Arn Tellem has an interesting piece in the Huffington Post on the NCAA's ban on player advisors (agents). Here are the first two paragraphs:
Of all the injustices heaped on college athletes, the most draconian may be the NCAA's ban on the use of attorneys during contract talks with professional teams. Athletes and their parents are allowed to get advice about proposed contracts only if their advisors don't represent them openly in negotiations. Athletes and their advisors can discuss the merits of a deal, but to maintain eligibility at NCAA schools, the advisors may not act as a go-between or be present during bargaining sessions or have any direct contact with the team on the athlete's behalf.

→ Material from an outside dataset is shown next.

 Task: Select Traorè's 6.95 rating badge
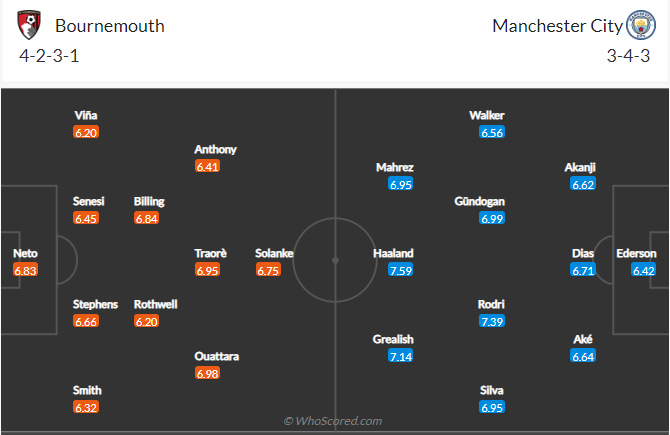pos(207,270)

The rule is intended to keep agents away from amateur athletes. By rendering agents powerless, it effectively turns them into potted plants. But if you're hammering out a deal with someone, isn't it your prerogative to get professional advice? Absolutely, wrote an Ohio judge in a 2008 judgment against the NCAA. He likened the rule to "a patient hiring a doctor, but the doctor is told by the hospital board and the insurance company that the doctor cannot be present when the patient meets with a surgeon because the conference may improve his patient's decision-making power."
Arn Tellem is a sports agent and surely has a dog in the fight with the NCAA on this matter, but he makes some excellent points regarding the rights of athletes negotiating with pro teams. It's a bit like going to gun fight with a knife handle but no blade.